In 1891 he became a lecturer at Stockholms Högskola (now Stockholm University), being promoted to professor of physics (with much opposition) in 1895, and rector in 1896.
He was married twice, to Sofia Rudbeck (his former pupil), who bore him one son, although the marriage only lasted two years from 1894 to 1896, and to Maria Johansson (who bore him two daughters and a son), from 1905 until his death.
About 1900, Arrehenius became involved in setting up the Nobel Institutes and the Nobel Prizes. For the rest of his life, he would be a member of the Nobel Committee on Physics and a de facto member of the Nobel Committee on Chemistry. He used his positions to arrange prizes for his friends (Jacobus van't Hoff, Wilhelm Ostwald, Theodore Richards) and to attempt to deny them to his enemies (Paul Ehrlich, Walther Nernst). In 1901 Arrhenius was elected to the Swedish Academy of Sciences, against strong opposition. In 1903 he became the first Swede to be awarded the Nobel Prize in chemistry. In 1905, upon the founding of the Nobel Institute for Physical Research at Stockholm, he was appointed rector of the institute, the position where he remained until retirement in 1927. He became a Fellow of the Royal Society in 1910.

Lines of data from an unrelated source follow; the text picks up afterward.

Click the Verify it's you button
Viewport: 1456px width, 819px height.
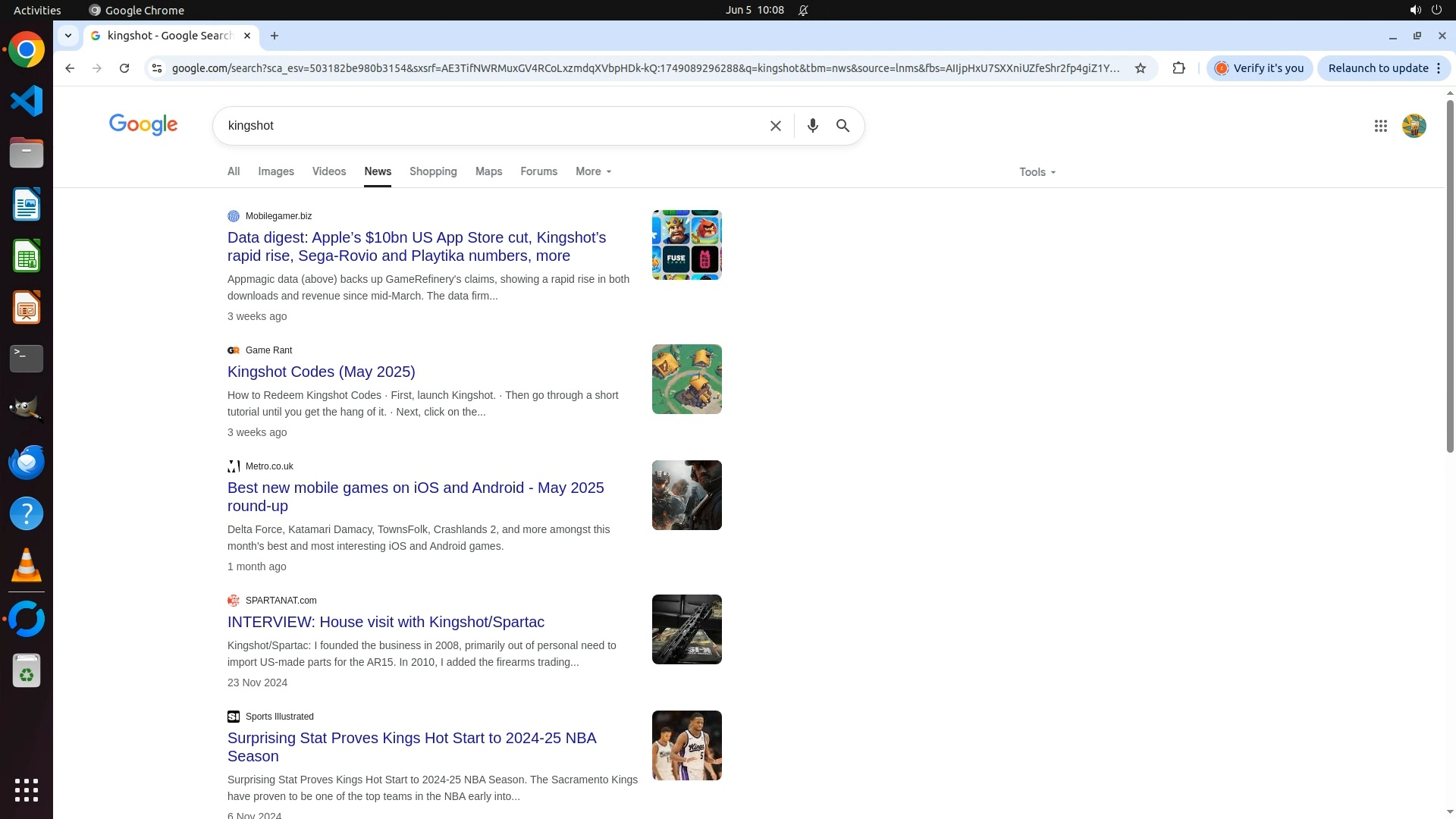click(1260, 68)
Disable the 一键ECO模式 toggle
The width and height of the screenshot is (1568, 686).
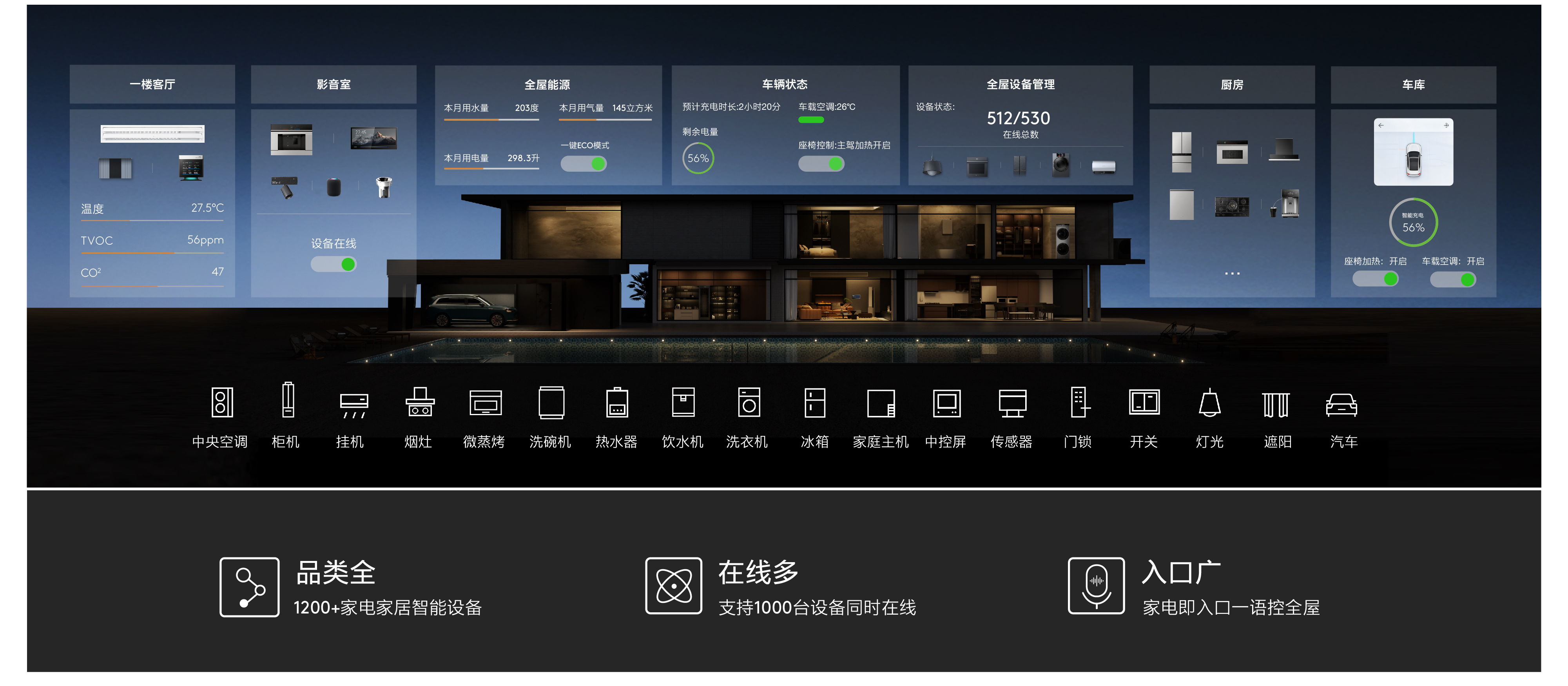point(583,164)
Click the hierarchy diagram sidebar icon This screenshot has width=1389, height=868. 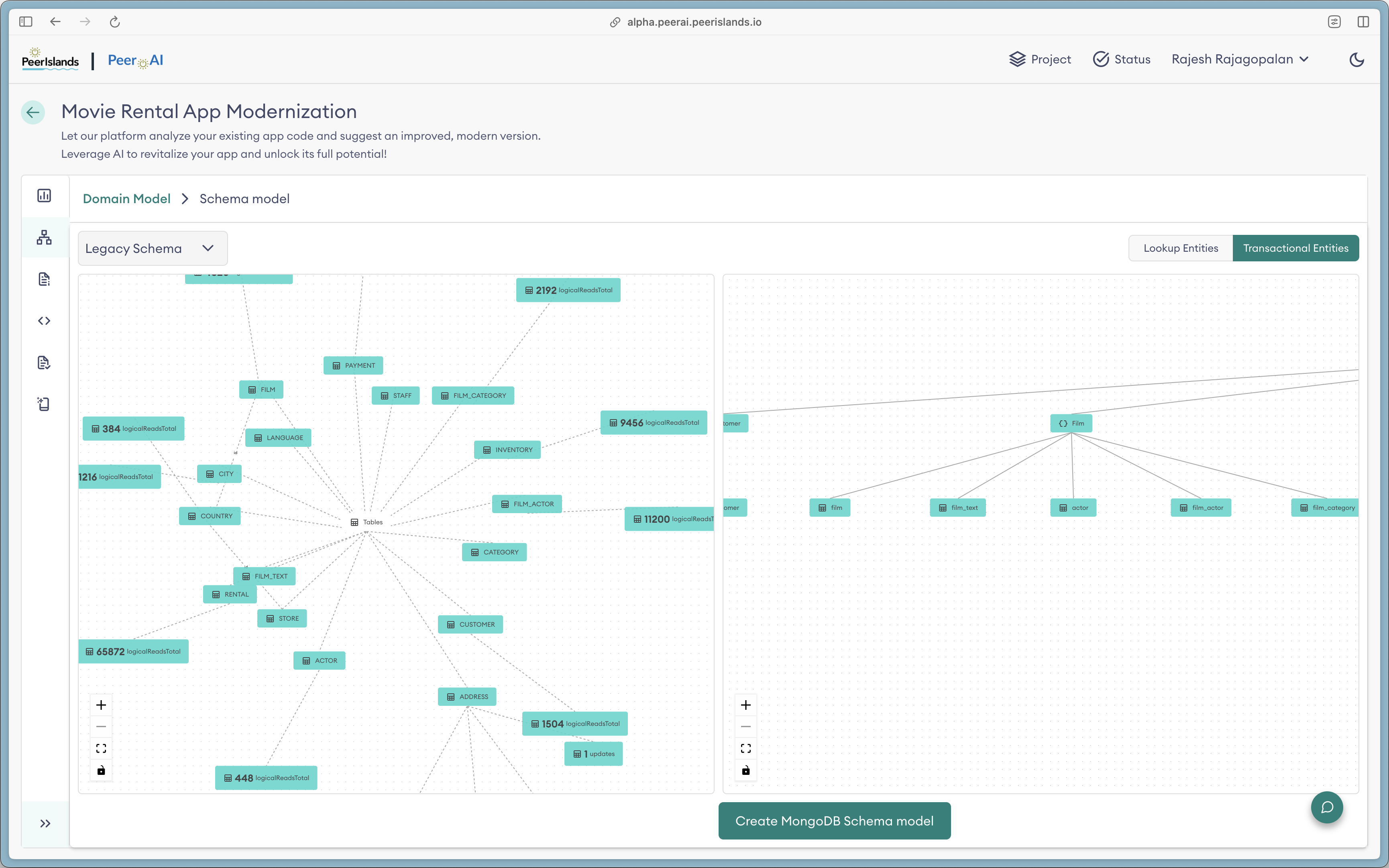point(44,238)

He thought life might have been carried from planet to planet by the transport of spores, the theory now known as panspermia. He thought of the idea of a universal language, proposing a modification of the English language.

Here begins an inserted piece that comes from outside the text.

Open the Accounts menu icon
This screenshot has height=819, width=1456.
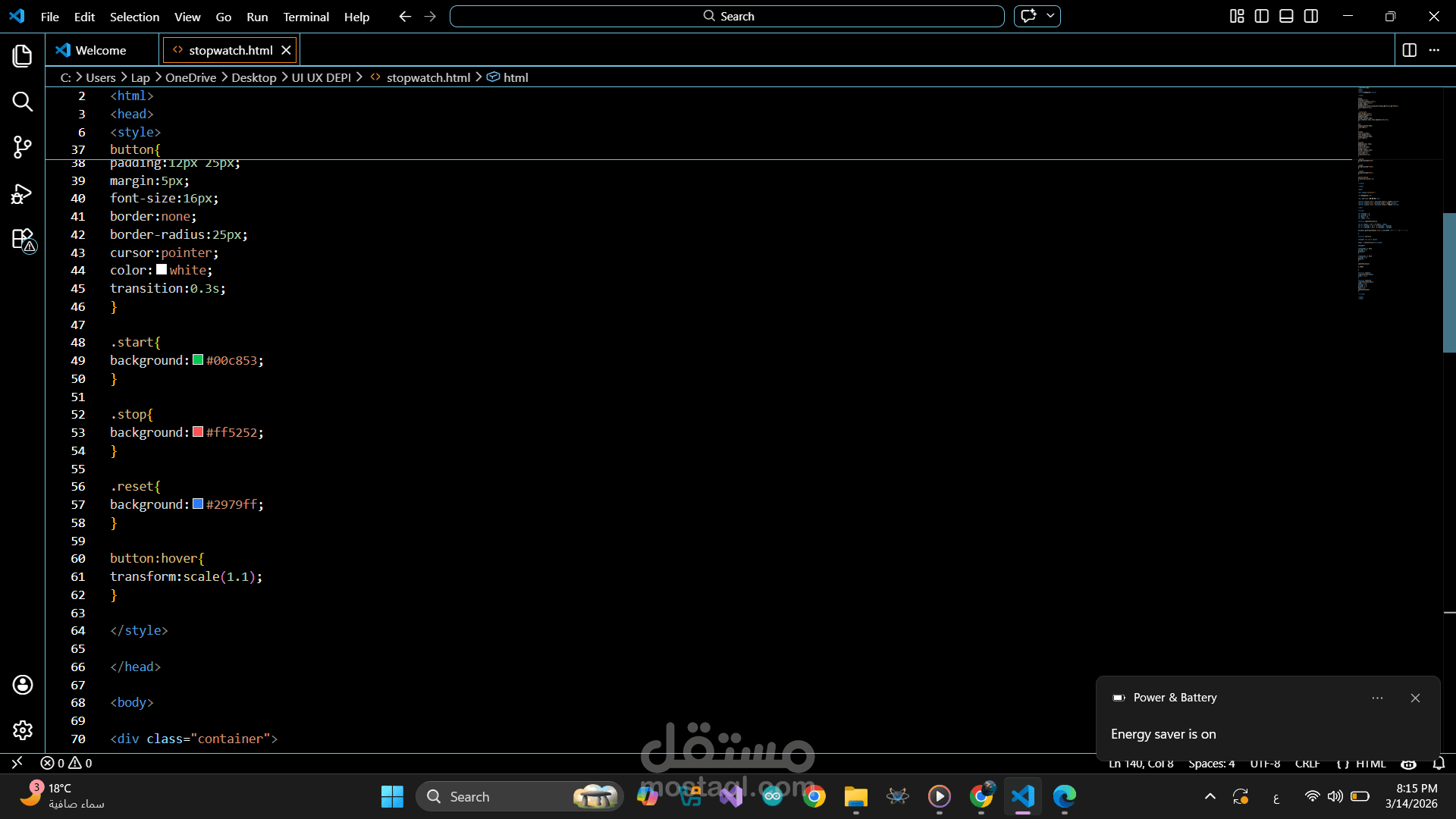pos(22,685)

In an extension of his ionic theory Arrhenius proposed definitions for acids and bases, in 1884. He believed that acids were substances which produce hydrogen ions in solution and that bases were substances which produce hydroxide ions in solution.
In his last years he wrote both textbooks and popular books, trying to emphasize the need for further work on the topics he discussed.
In September, 1927, he came down with an attack of acute intestinal catarrh, died on October 2, and was buried in Uppsala.
Arrhenius estimated that halving of CO2 would decrease temperatures by 4 - 5 °C and a doubling of CO2 would cause a temperature rise of 5 - 6 degrees Celsiusor 7 - 11 degrees Fahrenheit. Recent (2007) estimates from IPCC say this value (the Climate sensitivity) is likely to be between 2 and 4.5 degrees. What is remarkable is that Arrhenius came so close to the most recent IPCC estimate. Arrhenius expected CO2 levels to rise at a rate given by emissions in his time. Since then, industrial carbon dioxide levels have risen at a much faster rate: Arrhenius expected CO2 doubling to take about 3000 years; it is now predicted to take about a century.